Each proposed gas power plant needs less than 30 acres,
compared with hundreds of acres for a similar coal plant. They'd be fed by underground
pipelines rather than railways and barges.
Local adjustment
The environmental effects of fracking and horizontal
drilling on water supplies have attracted governmental attention. Fracking, or
hydraulic fracturing, is the high-pressure injecting of water, sand and
chemicals deep underground to release oil and gas. Horizontal drilling sends
the pipe sideways — rather than straight down — to potentially tap miles of
resources from one rig. The shale boom is a tribute to technique and technology,
rather than a stumbling on a new find.
Much is unknown about the effects of fracking on such a
grand scale, and state and local governments are struggling to adapt. On New
Year's Eve, a small earthquake rattled Youngstown — the likely result of the
high-pressure injection of fracking waste underground, according to Columbia
University seismologists. The state shut down the disposal well. Fracking uses
millions of gallons of water that must be disposed of or recycled. Conventional
sewage treatment plants are not designed for this kind of waste.

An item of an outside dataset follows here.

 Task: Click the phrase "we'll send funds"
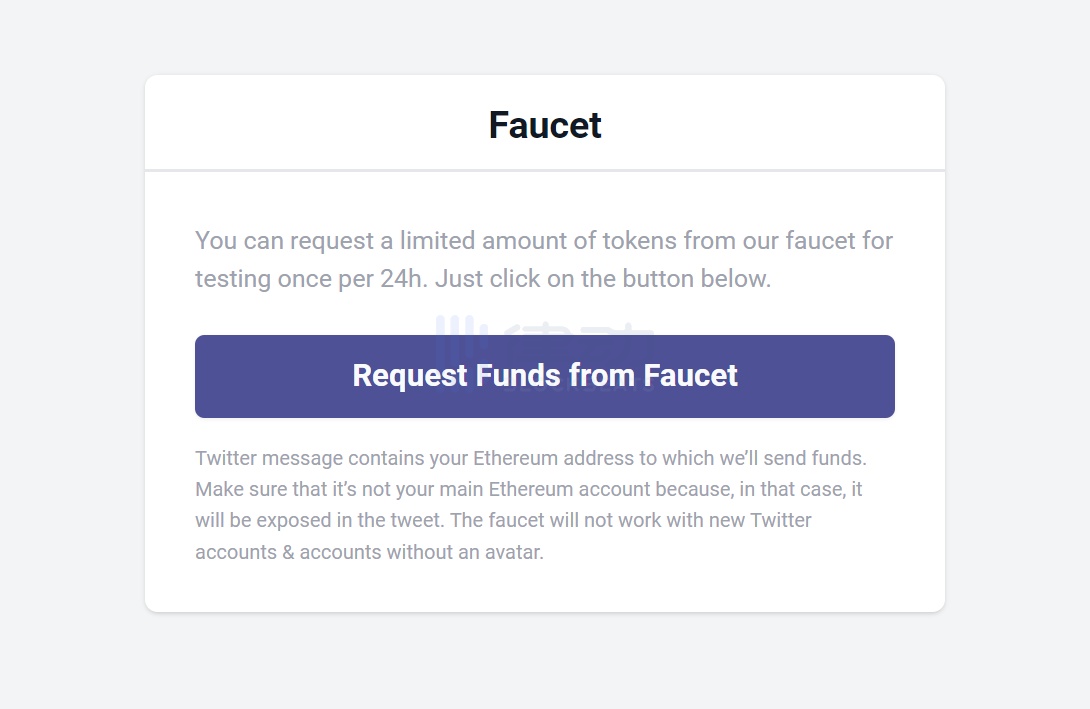tap(791, 459)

So far, most regulation has reflected the industry
perspective. Pennsylvania's new law imposing an impact fee also limited what
local governments could do to limit where fracking occurs. Last year, when the
Ohio legislature passed industry-backed regulation, the Ohio Oil and Gas
Association took credit on its website: "Senate Bill 165 — Why We Did
It."
Clif Little, a natural resource specialist at the Ohio State
University extension service, says many farmers signed oil and gas leases for
less than market value, partly because they lacked the contract negotiating
experience of oil companies and partly because Ohio law makes it hard for
locals to get a good deal. For example, in Ohio, oil companies don't say what
they paid for a lease when the sale is recorded at the county courthouse —
unlike when a home sale is recorded. So, unlike the housing market, landowners
don't know the market price, but companies buying leases do.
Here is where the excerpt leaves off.